Analysis of tRNACys processing under salt stress in Bacillus subtilis spore outgrowth using RNA sequencing data

Abstract

Background: In spore-forming bacteria, the molecular mechanisms of accumulation of transfer RNA (tRNA) during sporulation must be a priority as tRNAs play an essential role in protein synthesis during spore germination and outgrowth. However, tRNA processing has not been extensively studied in these conditions, and knowledge of these mechanisms is important to understand long-term stress survival.    Methods:To gain further insight into tRNA processing during spore germination and outgrowth, the expression of the single copy tRNACys gene was analyzed in the presence and absence of 1.2 M NaCl in Bacillus subtilis using RNA-Seq data obtained from the Gene Expression Omnibus (GEO) database.
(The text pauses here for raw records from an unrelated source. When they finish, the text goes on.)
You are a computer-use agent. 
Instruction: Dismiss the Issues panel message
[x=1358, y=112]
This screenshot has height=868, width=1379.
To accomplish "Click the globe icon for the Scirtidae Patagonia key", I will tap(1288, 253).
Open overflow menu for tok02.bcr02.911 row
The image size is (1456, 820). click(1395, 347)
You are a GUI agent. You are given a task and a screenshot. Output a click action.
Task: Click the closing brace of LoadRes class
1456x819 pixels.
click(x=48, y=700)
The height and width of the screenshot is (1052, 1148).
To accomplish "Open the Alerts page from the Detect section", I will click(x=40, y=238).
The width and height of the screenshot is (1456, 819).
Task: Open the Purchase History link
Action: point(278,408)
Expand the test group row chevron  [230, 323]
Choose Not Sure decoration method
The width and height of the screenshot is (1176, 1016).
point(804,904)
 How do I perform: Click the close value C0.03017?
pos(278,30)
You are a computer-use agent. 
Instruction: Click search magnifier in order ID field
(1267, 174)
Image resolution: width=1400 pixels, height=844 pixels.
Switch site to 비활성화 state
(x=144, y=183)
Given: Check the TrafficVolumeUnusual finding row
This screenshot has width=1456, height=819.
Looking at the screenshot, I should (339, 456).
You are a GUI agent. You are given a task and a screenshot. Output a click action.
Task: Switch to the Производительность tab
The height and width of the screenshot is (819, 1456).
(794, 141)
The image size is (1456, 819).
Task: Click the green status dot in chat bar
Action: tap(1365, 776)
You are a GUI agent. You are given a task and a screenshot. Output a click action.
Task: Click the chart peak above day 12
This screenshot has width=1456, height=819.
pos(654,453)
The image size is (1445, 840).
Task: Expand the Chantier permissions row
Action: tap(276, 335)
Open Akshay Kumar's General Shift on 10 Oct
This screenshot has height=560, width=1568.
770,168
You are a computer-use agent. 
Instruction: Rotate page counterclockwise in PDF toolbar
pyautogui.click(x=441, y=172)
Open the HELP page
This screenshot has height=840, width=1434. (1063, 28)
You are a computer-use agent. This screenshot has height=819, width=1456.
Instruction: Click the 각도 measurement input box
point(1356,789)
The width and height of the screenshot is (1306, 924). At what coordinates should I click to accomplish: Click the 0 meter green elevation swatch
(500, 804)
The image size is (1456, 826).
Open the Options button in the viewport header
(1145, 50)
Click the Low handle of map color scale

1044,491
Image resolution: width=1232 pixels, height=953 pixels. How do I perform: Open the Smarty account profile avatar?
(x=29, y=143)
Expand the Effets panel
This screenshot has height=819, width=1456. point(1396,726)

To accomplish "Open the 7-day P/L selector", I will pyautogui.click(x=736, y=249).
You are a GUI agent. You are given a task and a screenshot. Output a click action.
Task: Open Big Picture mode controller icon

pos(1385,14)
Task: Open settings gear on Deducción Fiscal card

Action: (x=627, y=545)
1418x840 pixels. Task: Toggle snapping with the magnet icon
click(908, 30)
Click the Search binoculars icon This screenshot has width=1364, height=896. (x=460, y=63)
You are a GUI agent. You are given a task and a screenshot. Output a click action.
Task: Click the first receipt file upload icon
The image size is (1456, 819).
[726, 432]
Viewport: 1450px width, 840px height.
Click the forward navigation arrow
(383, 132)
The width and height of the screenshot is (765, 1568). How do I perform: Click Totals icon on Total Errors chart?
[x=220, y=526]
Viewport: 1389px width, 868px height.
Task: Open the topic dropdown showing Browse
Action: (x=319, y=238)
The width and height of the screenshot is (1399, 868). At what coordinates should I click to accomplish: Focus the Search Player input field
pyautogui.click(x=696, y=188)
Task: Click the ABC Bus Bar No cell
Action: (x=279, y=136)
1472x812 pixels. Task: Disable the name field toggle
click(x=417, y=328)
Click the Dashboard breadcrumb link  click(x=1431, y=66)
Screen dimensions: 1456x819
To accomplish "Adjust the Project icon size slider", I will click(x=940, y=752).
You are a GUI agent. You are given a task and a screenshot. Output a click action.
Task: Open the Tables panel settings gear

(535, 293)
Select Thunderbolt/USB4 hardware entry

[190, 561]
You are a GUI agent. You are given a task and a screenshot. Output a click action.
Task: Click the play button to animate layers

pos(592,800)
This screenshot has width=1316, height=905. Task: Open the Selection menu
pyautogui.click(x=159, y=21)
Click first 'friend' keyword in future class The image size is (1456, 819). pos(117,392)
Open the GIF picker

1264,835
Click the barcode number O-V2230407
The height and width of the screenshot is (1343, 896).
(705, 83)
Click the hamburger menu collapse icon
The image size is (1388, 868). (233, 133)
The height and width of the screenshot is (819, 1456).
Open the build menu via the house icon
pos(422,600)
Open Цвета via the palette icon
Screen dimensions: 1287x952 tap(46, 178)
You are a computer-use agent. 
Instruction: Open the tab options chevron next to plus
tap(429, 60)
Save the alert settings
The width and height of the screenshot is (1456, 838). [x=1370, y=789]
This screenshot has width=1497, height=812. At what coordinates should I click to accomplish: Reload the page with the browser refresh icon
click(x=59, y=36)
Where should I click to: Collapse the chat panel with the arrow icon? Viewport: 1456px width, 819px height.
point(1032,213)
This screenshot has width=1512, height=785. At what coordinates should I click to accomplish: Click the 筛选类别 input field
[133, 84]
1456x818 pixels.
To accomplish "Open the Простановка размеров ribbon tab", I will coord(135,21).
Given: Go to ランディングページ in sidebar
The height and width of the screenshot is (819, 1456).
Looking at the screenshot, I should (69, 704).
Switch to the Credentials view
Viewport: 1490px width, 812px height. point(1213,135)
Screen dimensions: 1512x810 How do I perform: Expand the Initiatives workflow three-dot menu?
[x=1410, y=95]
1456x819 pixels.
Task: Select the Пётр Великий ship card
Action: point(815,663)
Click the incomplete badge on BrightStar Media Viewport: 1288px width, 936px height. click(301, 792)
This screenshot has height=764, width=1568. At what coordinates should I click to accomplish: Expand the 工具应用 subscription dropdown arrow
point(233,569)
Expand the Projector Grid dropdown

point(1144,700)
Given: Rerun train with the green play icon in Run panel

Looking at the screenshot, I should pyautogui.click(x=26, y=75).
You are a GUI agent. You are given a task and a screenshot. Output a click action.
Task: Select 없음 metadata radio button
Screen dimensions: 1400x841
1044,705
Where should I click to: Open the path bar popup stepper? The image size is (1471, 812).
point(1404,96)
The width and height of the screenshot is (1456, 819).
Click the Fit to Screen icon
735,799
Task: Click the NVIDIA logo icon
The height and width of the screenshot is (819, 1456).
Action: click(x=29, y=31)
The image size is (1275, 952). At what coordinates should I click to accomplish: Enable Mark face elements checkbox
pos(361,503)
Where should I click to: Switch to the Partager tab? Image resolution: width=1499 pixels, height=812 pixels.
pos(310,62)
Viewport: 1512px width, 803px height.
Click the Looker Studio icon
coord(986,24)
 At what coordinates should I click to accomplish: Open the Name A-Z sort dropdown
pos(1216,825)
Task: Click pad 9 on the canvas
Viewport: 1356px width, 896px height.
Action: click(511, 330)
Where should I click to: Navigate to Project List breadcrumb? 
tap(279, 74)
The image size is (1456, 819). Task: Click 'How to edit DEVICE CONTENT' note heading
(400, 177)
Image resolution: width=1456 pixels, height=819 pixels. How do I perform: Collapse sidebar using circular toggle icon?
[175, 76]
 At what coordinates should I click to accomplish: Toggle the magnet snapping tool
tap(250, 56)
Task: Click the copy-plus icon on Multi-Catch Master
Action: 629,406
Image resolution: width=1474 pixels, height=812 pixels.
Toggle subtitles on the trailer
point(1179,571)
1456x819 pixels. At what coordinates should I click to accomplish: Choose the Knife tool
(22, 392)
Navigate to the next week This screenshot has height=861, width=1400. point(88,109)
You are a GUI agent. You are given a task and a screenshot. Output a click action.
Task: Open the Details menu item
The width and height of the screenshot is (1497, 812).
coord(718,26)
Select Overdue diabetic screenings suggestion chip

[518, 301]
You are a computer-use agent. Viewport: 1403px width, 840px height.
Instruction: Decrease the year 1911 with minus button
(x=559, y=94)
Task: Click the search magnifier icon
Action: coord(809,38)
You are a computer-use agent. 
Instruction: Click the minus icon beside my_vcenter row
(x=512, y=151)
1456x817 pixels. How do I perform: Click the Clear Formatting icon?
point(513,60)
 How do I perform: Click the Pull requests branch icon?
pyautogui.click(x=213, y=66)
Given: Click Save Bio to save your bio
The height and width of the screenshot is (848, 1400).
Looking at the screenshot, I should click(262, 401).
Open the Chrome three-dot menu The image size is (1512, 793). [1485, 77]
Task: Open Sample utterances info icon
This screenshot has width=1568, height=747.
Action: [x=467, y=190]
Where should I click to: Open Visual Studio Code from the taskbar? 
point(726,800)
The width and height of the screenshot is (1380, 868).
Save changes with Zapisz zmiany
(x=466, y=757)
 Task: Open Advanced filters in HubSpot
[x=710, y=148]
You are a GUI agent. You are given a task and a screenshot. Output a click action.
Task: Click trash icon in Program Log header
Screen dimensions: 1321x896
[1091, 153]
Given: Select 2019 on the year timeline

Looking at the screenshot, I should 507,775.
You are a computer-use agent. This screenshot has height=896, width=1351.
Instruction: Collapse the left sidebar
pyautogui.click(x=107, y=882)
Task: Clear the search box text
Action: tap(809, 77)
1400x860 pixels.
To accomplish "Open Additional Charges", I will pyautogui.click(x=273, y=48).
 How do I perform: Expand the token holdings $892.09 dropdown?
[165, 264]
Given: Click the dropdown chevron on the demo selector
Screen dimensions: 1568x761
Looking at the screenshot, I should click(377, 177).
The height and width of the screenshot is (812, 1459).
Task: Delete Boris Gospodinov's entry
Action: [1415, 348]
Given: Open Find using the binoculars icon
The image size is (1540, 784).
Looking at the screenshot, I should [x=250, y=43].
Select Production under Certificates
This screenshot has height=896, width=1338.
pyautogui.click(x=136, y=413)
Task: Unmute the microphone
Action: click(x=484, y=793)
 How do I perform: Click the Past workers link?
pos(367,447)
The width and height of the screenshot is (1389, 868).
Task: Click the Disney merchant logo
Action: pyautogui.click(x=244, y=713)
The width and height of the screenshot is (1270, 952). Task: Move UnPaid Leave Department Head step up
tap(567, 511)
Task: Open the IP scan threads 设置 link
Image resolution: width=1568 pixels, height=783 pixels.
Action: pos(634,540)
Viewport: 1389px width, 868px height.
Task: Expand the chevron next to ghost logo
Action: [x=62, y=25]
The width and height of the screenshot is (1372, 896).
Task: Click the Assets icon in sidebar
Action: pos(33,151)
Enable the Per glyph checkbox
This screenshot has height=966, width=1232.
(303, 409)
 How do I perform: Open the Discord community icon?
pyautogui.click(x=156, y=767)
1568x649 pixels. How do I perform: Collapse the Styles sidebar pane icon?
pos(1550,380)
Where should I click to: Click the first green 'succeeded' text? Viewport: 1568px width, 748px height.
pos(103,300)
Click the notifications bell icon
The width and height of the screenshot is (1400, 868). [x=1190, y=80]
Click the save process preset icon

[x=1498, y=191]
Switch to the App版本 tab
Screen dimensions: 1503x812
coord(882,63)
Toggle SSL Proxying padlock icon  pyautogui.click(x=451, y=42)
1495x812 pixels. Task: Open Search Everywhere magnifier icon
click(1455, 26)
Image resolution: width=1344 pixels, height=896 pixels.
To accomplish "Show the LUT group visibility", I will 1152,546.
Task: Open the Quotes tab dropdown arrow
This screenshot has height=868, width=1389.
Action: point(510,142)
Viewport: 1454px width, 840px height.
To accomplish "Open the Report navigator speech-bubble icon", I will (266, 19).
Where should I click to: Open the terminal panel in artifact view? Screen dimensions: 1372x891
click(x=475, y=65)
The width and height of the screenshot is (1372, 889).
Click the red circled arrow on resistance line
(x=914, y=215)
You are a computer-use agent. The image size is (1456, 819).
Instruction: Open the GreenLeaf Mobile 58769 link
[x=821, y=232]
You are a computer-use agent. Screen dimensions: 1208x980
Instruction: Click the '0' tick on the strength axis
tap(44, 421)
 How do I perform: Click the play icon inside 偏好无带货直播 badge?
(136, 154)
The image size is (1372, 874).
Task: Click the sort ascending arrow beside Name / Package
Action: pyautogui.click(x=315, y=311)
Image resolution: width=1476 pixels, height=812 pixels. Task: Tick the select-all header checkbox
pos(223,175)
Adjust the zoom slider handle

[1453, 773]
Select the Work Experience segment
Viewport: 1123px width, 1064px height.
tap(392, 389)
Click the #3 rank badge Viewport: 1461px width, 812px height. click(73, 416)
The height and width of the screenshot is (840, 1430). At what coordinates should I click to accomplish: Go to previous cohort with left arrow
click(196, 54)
The CLC Genomics work bench 12.0.2 (CLC Bio, Aarhus, Denmark, https://www.qiagenbioinformatics.com/) was used to analyze reads from the tRNACys gene.  Results:The results show that spores store different populations of tRNACys-related molecules.  One such population, representing 60% of total tRNACys, was composed of tRNACys fragments.  Half of these fragments (3´-tRF) possessed CC, CCA or incorrect additions at the 3´end. tRNACys with correct CCA addition at the 3´end represented 23% of total tRNACys, while with CC addition represented 9% of the total and with incorrect addition represented 7%. While an accumulation of tRNACys precursors was induced by upregulation of the rrnD operon under the control of  σA -dependent promoters under both conditions investigated, salt stress produced only a modest effect on tRNACys expression and the accumulation of tRNACys related species. Conclusions:The results demonstrate that tRNACys molecules resident in spores undergo dynamic processing to produce functional molecules that may play an essential role during protein synthesis.